- _Brief_: The expected output is each line from the one containing "Given: Select the" to the last line of the data below, set down exactly, minus the pictures.

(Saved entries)
○ ○ ○ ○

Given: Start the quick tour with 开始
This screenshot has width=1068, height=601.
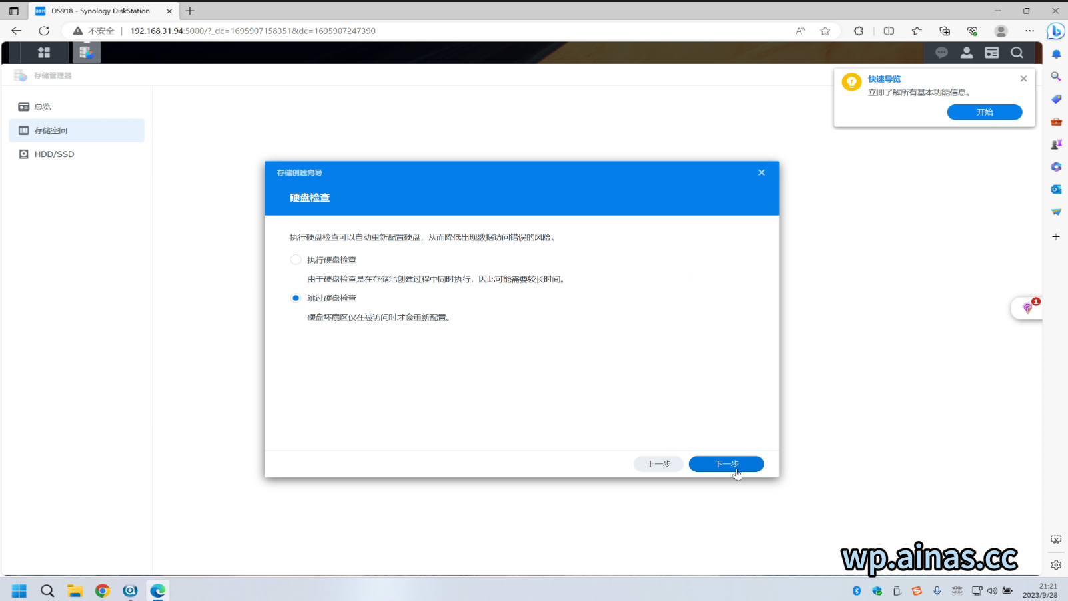Looking at the screenshot, I should [984, 112].
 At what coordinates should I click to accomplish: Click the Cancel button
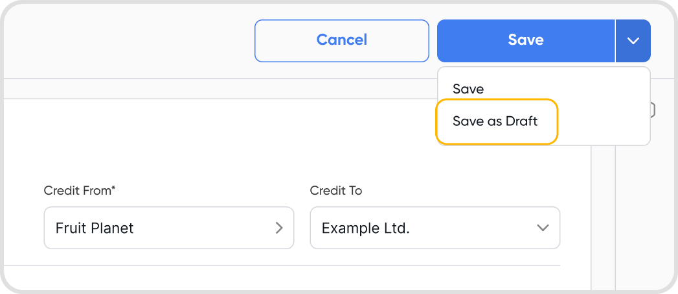tap(341, 40)
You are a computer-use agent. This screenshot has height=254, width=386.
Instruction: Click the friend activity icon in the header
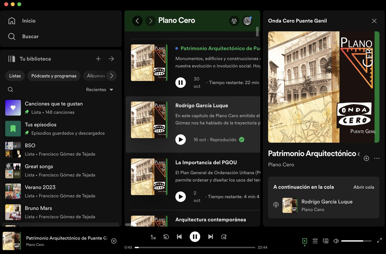click(234, 21)
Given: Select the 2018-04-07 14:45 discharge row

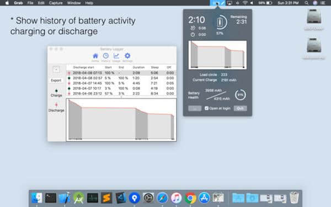Looking at the screenshot, I should [x=121, y=83].
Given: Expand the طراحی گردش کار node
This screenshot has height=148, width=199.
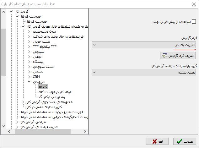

○ ○ ○ ○

- _Solution to this exercise_:
Given: Select the 2018-04-07 14:45 discharge row

Looking at the screenshot, I should [x=121, y=83].
Given: Expand the طراحی گردش کار node
This screenshot has height=148, width=199.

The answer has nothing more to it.